Records supplied.

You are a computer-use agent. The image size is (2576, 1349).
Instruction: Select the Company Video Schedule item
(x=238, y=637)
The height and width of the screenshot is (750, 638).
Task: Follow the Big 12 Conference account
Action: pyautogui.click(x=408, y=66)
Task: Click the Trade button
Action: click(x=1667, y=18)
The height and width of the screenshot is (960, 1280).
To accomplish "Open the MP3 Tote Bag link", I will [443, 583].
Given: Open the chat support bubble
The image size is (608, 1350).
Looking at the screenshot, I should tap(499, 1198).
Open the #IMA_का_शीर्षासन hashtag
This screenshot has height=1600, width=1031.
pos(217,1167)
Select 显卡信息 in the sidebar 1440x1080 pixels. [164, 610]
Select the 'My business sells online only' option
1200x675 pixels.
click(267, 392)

What is expected.
Everything from the line with "This screenshot has height=1600, width=1031." through the final line of the entries above must be duplicated exactly; both ends belong, and no other line does.

Written response.
This screenshot has height=1600, width=1031.
pos(217,1167)
Select 显卡信息 in the sidebar 1440x1080 pixels. [164, 610]
Select the 'My business sells online only' option
1200x675 pixels.
click(267, 392)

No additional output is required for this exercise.